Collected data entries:
--*--
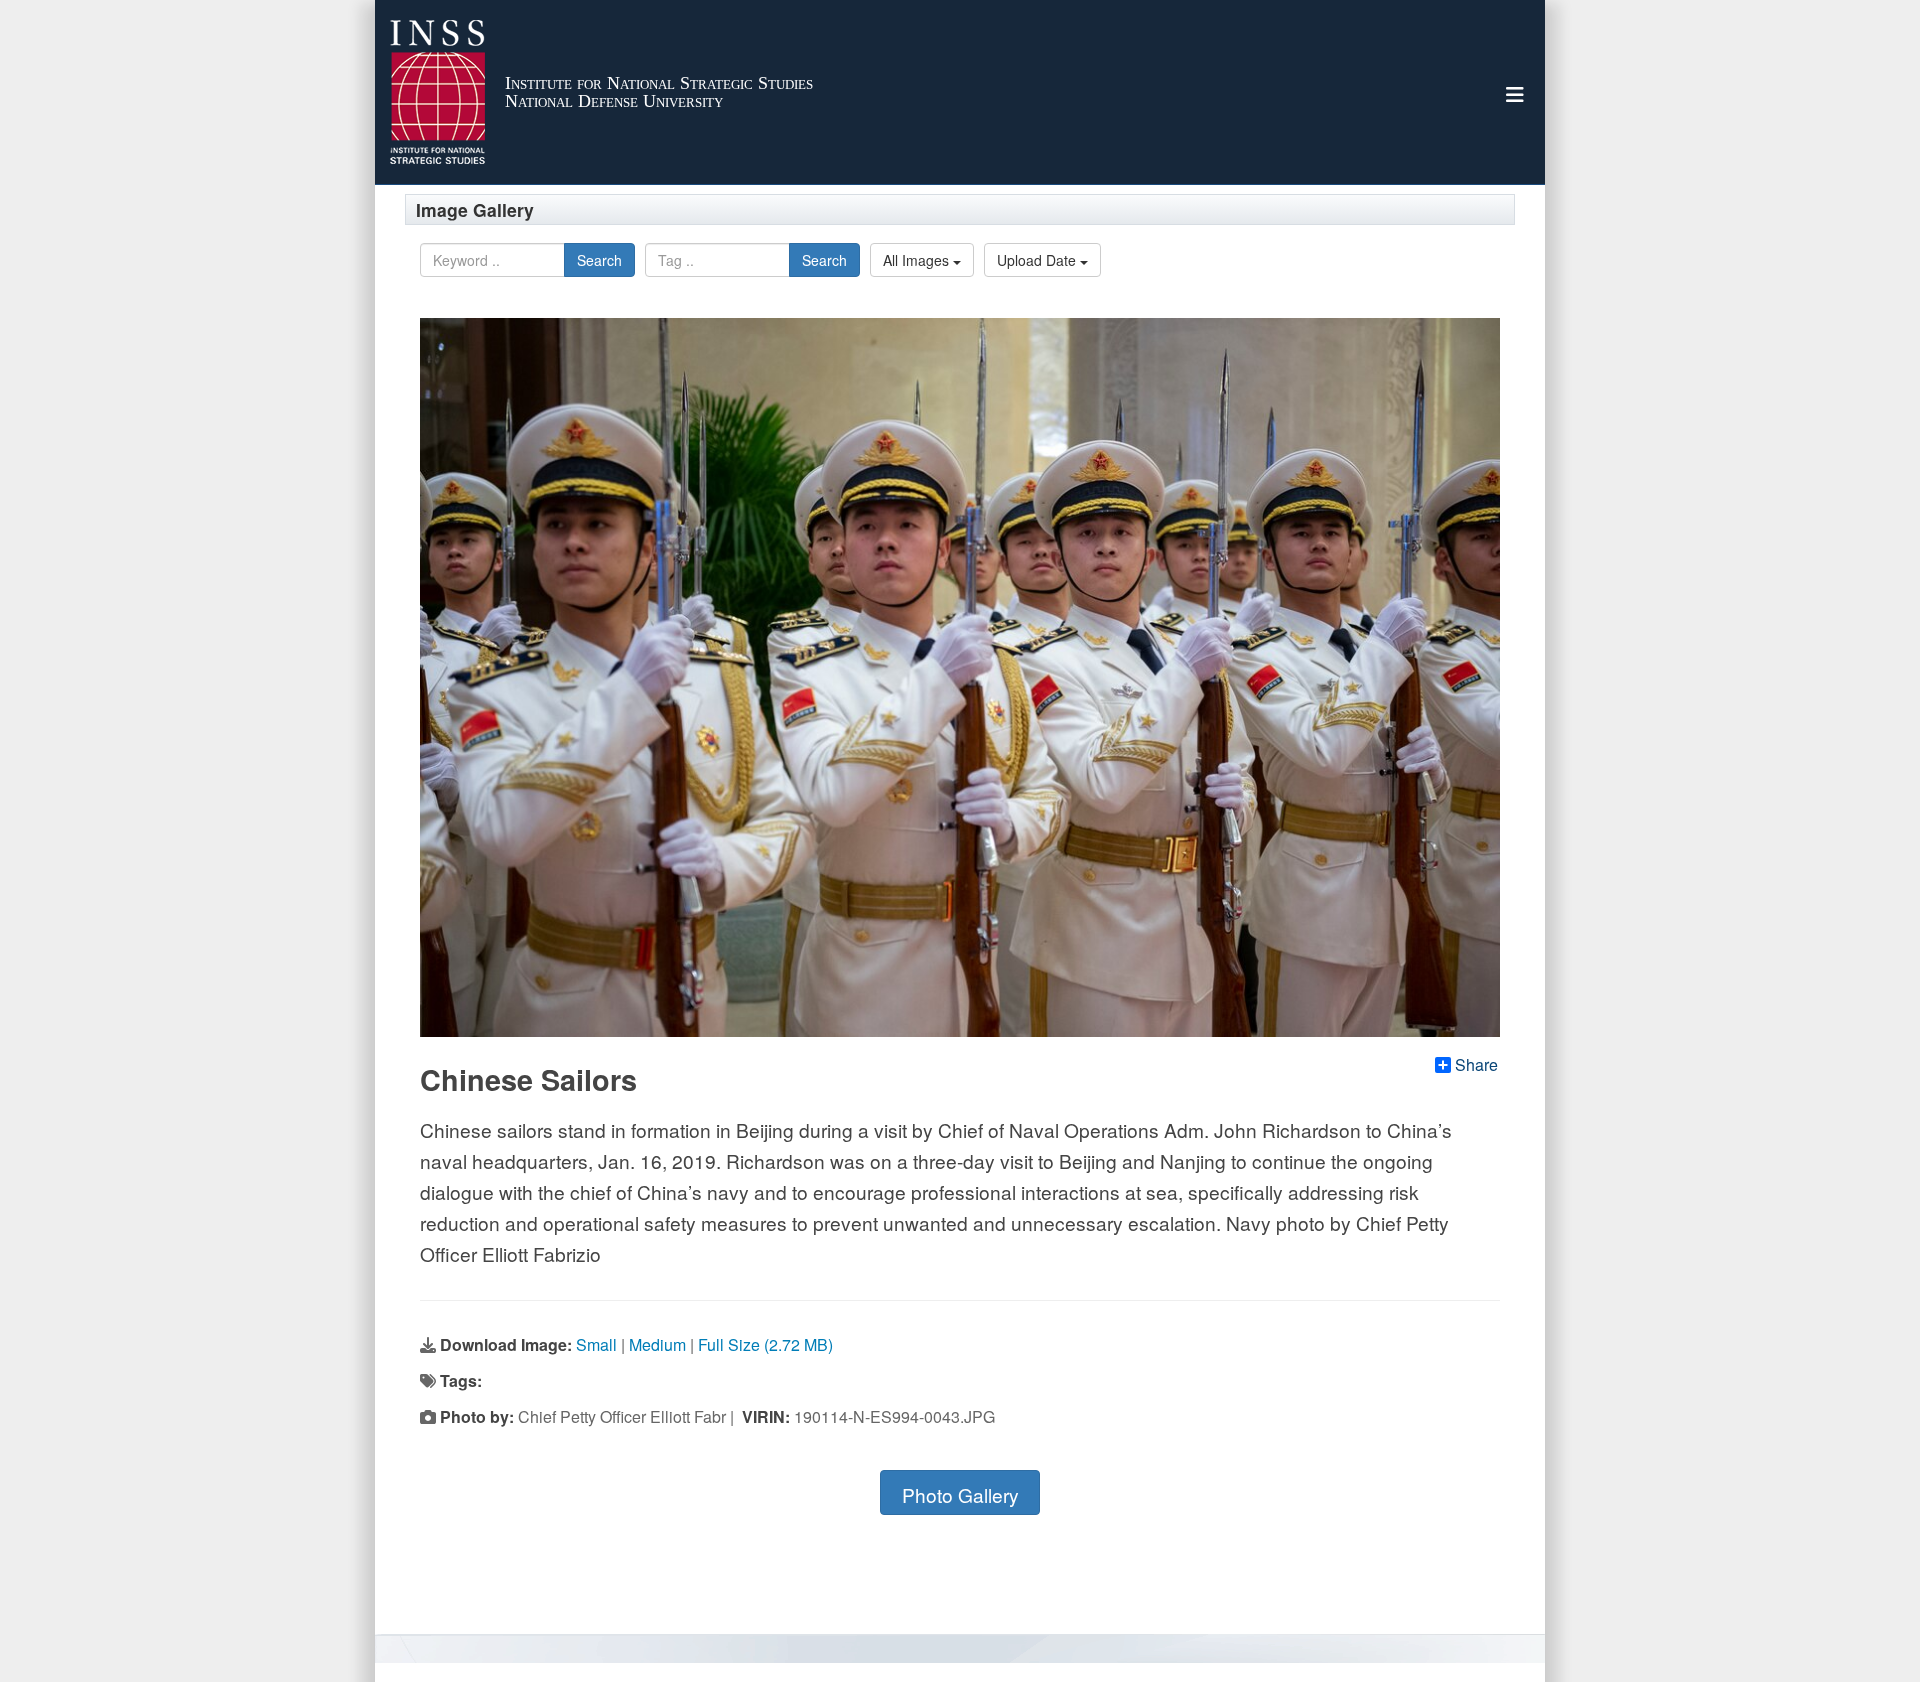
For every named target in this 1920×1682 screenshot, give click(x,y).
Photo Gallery (960, 1494)
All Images (918, 260)
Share (1476, 1065)
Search (599, 260)
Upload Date (1038, 260)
--*--
▶ [Your task]
Give all the lines above again, character for character, without pictures.

▶ [Written response]
For every named target in this 1920×1682 screenshot, give click(x,y).
Photo Gallery (960, 1494)
All Images (918, 260)
Share (1476, 1065)
Search (599, 260)
Upload Date (1038, 260)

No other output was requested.